El Tribunal Supremo ha considerado que las reseñas en Google de dos mujeres, presuntas víctimas de los tocamientos del masajista, son prueba suficiente para confirmar la versión de la demandante. Y con ello, niega haber lugar al recurso de casación interpuesto por el hombre ante el alto tribunal.
Antonieta acudía el 1 de septiembre de 2021 a un centro de belleza y bienestar en Madrid para hacer uso de un vale para un masaje que le regaló una amiga.
Al acceder al local, fue recibida por José Carlos, administrador del negocio. Hombre que, al no haber nadie más en el lugar, «cerraba la puerta del establecimiento con llave por dentro», haciendo pasar a Antonieta a la sala de masaje, indicándole que se quitara la ropa.
Masaje que pronto se convertía en un suceso incómodo para la clienta. «El acusado comenzó a rozar la zona de los pechos de Antonieta. Le masajeó los pechos por debajo de la toalla, llegando a pellizcarle un pezón».
Hecho ante los que la mujer se quedó paralizada, esperando al fin de la sesión. Después, comprobó que existían diversas reseñas negativas en Google, «de dos personas, que afirmaban haber sufrido, al recibir los menajes, una experiencia sexualmente abusiva».

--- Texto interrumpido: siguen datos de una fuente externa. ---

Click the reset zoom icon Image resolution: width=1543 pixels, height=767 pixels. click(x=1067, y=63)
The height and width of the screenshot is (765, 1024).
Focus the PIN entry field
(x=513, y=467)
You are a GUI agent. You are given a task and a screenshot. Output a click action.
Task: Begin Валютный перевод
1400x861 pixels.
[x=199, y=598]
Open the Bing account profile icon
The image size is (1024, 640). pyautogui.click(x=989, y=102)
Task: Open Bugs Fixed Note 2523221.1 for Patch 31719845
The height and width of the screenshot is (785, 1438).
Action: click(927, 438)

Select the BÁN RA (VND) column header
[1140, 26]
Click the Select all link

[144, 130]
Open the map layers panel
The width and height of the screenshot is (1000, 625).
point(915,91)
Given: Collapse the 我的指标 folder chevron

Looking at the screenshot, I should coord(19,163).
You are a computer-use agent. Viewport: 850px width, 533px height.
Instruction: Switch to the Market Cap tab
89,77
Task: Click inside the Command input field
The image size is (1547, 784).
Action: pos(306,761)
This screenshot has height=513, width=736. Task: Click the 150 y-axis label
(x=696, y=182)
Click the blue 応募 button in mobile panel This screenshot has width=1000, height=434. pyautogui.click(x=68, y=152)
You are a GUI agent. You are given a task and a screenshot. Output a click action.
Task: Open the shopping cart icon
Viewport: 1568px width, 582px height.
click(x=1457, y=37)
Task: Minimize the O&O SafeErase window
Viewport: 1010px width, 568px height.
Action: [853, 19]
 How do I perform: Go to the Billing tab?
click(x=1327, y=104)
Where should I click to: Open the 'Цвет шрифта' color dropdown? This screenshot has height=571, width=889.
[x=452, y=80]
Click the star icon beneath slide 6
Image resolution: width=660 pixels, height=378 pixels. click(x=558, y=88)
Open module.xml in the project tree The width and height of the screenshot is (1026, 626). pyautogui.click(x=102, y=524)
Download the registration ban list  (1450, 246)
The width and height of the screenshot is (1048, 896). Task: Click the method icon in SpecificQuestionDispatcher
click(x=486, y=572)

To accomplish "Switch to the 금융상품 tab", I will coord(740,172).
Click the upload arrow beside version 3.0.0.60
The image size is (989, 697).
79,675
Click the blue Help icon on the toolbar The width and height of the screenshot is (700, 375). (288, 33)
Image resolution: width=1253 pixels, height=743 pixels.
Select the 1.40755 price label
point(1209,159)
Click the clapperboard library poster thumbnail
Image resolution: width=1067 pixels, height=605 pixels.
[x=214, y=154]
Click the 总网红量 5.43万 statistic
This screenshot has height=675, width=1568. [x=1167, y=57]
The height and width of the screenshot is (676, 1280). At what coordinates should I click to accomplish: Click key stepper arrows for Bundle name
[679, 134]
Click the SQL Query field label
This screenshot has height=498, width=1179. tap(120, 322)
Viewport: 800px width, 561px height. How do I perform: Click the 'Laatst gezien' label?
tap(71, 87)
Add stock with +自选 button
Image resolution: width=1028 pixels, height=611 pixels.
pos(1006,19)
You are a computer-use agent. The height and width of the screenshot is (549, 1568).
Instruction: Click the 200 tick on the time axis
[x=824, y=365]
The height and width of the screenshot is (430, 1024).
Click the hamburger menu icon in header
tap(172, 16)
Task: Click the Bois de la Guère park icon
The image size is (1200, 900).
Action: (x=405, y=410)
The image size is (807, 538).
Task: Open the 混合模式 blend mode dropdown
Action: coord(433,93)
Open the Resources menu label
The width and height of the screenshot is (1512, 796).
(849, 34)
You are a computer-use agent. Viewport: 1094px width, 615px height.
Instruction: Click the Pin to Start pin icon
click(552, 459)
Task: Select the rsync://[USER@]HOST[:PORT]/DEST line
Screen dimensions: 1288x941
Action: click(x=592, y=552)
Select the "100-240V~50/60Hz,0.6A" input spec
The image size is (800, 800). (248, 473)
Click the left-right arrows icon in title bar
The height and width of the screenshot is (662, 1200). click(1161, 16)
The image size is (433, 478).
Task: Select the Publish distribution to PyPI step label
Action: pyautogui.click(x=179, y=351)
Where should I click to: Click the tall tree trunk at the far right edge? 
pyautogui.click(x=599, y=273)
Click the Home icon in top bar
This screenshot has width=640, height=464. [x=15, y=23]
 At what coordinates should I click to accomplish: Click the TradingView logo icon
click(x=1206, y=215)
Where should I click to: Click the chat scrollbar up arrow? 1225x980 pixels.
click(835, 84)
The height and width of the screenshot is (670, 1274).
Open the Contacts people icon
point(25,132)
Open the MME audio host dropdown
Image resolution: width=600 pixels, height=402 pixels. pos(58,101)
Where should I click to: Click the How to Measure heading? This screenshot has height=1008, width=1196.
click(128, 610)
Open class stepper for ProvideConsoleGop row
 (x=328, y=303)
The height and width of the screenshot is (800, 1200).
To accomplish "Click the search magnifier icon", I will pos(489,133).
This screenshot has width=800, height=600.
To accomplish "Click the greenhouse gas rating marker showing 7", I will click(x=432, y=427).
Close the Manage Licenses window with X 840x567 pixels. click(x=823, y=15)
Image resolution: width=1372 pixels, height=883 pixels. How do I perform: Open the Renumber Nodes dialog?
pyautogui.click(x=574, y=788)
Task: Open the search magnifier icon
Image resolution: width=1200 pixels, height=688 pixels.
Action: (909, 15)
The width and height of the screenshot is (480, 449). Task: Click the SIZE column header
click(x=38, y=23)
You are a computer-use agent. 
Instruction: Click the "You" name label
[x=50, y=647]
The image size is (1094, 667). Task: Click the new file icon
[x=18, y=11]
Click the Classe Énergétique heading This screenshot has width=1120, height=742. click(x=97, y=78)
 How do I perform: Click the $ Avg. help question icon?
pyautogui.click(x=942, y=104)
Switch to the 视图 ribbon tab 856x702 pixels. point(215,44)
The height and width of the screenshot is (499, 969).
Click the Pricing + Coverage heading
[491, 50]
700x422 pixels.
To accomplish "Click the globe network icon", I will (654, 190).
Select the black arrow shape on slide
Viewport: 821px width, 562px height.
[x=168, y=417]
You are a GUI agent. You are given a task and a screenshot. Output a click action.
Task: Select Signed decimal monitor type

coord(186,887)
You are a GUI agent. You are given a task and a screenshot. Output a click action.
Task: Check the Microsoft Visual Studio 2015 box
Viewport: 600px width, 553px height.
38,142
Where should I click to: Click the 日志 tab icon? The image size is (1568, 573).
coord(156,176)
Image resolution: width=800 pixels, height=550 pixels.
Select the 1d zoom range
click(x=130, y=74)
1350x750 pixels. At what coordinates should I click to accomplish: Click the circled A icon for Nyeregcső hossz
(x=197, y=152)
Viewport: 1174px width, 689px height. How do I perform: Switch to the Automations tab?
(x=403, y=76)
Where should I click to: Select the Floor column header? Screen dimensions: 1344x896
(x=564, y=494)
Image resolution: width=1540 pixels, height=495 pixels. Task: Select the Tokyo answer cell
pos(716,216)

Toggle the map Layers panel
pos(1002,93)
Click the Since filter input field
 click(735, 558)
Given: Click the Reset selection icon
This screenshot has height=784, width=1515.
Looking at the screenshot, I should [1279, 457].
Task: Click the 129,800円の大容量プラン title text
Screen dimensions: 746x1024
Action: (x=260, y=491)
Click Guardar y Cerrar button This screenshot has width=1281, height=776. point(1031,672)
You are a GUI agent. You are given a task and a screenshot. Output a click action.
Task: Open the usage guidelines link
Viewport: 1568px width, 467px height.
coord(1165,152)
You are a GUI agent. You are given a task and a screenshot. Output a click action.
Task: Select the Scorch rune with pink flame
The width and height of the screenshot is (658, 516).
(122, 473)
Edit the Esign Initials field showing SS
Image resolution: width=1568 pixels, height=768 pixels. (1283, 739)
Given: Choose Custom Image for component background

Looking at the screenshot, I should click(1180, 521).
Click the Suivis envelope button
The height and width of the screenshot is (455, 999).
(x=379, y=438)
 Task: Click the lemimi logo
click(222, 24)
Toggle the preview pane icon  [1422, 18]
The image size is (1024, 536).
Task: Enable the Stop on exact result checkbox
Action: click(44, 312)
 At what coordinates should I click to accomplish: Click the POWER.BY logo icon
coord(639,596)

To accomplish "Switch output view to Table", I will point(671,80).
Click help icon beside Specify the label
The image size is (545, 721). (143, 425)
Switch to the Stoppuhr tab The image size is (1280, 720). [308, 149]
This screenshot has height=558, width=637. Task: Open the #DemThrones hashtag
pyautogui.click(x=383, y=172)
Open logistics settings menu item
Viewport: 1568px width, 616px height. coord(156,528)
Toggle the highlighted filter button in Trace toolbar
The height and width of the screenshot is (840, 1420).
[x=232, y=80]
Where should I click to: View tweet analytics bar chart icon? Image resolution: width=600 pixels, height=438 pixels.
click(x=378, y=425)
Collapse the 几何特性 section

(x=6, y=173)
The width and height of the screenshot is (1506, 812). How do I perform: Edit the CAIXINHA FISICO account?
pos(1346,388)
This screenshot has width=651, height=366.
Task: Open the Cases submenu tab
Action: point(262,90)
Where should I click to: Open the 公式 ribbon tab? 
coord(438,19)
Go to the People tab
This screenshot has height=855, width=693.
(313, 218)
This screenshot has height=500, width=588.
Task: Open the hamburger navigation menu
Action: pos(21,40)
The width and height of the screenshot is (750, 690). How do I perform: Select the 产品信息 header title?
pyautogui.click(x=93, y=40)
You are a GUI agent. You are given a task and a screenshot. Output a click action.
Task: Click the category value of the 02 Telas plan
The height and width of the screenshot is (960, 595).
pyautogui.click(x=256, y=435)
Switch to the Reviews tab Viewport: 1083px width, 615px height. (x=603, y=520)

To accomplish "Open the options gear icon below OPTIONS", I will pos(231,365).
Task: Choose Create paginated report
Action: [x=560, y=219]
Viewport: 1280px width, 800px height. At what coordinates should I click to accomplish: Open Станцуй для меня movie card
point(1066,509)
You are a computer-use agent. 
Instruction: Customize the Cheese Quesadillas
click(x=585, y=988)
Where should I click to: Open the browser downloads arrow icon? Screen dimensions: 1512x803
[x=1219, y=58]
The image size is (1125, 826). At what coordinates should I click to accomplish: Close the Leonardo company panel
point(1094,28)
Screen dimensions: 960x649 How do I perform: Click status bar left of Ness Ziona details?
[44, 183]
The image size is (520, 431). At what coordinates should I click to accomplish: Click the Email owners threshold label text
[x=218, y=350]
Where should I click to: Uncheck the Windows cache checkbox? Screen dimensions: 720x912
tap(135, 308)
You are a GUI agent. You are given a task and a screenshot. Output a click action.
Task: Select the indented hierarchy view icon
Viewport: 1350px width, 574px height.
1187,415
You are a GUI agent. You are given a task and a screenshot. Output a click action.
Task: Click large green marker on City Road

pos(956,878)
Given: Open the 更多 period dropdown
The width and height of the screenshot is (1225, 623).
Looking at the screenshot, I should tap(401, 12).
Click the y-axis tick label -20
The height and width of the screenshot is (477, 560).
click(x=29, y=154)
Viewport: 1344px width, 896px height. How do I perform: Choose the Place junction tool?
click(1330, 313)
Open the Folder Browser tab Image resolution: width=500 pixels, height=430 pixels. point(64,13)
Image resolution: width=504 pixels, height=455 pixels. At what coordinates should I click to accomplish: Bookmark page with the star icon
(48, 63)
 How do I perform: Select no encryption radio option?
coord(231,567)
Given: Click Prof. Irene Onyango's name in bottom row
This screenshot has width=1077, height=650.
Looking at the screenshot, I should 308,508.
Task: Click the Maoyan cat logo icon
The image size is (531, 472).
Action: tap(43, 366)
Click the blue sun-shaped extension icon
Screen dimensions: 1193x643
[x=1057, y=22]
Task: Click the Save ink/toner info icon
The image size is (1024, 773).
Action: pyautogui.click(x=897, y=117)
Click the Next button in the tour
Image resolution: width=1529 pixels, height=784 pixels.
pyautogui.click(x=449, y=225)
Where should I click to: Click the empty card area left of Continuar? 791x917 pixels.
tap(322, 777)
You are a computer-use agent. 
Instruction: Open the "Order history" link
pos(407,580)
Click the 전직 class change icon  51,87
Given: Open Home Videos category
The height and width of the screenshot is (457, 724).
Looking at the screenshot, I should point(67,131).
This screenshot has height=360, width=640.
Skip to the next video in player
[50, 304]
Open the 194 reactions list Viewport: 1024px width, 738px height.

Algo que llevaba a Antonieta a presentar una denuncia, que llegaba ante la Audiencia Provincial de Madrid. Tribunal que, en su sentencia de 26 de octubre de 2022, condenaba a José Carlos como autor de un delito de abuso sexual.
Y así, le imponía 14 meses de prisión, con penas accesorias de inhabilitación especial. También a la prohibición de acercarse a Antonieta a 500 metros durante tres años, así como la inhabilitación para cualquier profesión con contacto con menores de edad durante cuatro años.
Las reseñas de Google llegan al Supremo
Decisión de la Audiencia Provincial que José Carlos llevaba ante el Tribunal Superior de Justicia de Madrid que, en su sentencia de 24 de enero de 2023, desestimaba el recurso de apelación Y así, confirmaba la sentencia de instancia.
Condena por agresión sexual que llegaba ante el Tribunal Supremo. En concreto, ante la Sala de lo Penal compuesta por los magistrados Julián Sánchez Melgar, Pablo Llarena Conde, Ángel Luis Hurtado Adrián, Leopoldo Puente Segura y Javier Hernández García (ponente).
Así pues, alegaba el condenado que se había vulnerado su derecho a la presunción de inocencia. Ello, debido a que las pruebas «impiden considerar suficientemente acreditado que realizara los tocamientos» precisados por la denunciante.
Y además, asegura que el valor de los testimonios de las dos personas que realizaron las reseñas de Google ha sido mayor al otorgado al testimonio del recurrente. Hombre que, además, ha negado tener ánimo lúbrico en los los masajes, «dada su orientación homosexual».
Alegaciones que rechazaba el alto tribunal. Ello, poniendo en valor, por un lado, el relato «coherente y nuclearmente preciso» de la mujer.
Por otro lado, el Supremo recuerda que la reseñas de Google sí han sido utilizadas por el tribunal de instancia de cara a verificar el testimonio de la víctima. Sin embargo, estas reseñas han sido utilizadas de forma «prudente». «La sentencia se limita a otorgarles un valor residual corroborativo, no a fijar otros hechos publiques que no fueron objeto de acusación», valora el tribunal.
Razón por la que el Supremo, en su sentencia 919/2025, destaca no haber lugar a recurso de casación interpuesto por José Carlos. Con imposición de costas.